====== WORKING DATA

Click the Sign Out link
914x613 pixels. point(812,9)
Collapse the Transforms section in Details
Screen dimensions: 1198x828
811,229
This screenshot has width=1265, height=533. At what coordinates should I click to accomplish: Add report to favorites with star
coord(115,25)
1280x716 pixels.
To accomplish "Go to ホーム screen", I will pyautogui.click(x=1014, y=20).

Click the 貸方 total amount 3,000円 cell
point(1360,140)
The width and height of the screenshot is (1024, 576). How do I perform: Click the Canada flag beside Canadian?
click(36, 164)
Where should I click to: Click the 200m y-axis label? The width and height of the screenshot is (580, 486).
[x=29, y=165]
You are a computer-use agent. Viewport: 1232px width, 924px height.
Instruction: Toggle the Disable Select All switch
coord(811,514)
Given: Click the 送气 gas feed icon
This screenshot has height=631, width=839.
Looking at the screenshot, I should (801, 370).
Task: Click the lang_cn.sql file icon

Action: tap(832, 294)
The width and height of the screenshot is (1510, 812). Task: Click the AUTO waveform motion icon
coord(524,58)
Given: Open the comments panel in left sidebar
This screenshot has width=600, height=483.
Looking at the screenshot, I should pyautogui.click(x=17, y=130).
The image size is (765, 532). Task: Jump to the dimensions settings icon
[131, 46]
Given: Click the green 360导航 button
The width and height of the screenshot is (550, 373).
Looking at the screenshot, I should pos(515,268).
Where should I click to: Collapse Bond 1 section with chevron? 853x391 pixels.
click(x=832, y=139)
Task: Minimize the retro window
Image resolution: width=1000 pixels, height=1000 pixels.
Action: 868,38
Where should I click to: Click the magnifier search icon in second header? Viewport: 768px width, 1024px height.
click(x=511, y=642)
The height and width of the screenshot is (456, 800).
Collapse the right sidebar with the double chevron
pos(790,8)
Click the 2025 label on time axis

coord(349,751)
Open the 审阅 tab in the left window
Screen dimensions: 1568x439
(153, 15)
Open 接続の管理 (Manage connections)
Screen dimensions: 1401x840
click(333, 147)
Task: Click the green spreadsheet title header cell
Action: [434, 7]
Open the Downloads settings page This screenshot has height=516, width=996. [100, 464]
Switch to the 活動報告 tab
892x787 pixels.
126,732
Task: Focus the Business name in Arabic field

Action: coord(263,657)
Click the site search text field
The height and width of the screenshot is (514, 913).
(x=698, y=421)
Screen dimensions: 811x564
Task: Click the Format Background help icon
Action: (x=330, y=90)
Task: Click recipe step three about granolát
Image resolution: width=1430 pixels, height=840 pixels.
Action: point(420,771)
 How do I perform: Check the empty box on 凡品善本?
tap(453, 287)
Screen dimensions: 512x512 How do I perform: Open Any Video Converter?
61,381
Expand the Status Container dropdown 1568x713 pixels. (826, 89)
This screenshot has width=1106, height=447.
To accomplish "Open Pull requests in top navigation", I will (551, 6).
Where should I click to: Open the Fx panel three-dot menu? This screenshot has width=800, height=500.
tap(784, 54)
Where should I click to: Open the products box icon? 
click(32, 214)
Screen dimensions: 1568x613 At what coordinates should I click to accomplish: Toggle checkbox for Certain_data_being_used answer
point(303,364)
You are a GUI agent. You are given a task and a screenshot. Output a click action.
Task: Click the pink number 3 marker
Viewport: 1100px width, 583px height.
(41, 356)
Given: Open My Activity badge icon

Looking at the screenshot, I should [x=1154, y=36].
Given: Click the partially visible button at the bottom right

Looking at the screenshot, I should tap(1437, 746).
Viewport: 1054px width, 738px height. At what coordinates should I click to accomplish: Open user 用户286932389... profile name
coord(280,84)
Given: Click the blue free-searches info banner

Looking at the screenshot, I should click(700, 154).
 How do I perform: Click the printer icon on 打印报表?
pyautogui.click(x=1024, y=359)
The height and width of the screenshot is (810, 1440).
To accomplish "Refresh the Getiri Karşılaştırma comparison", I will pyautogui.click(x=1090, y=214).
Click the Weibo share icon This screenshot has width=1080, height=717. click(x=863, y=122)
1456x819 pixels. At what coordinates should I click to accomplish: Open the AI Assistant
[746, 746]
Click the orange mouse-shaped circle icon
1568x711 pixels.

============

Please restate the records word for word. Go from the first line to the line with "You are a computer-use" and include both.

Click the Sign Out link
914x613 pixels. point(812,9)
Collapse the Transforms section in Details
Screen dimensions: 1198x828
811,229
This screenshot has width=1265, height=533. At what coordinates should I click to accomplish: Add report to favorites with star
coord(115,25)
1280x716 pixels.
To accomplish "Go to ホーム screen", I will pyautogui.click(x=1014, y=20).

Click the 貸方 total amount 3,000円 cell
point(1360,140)
The width and height of the screenshot is (1024, 576). How do I perform: Click the Canada flag beside Canadian?
click(36, 164)
Where should I click to: Click the 200m y-axis label? The width and height of the screenshot is (580, 486).
[x=29, y=165]
You are a computer-use agent. Viewport: 1232px width, 924px height.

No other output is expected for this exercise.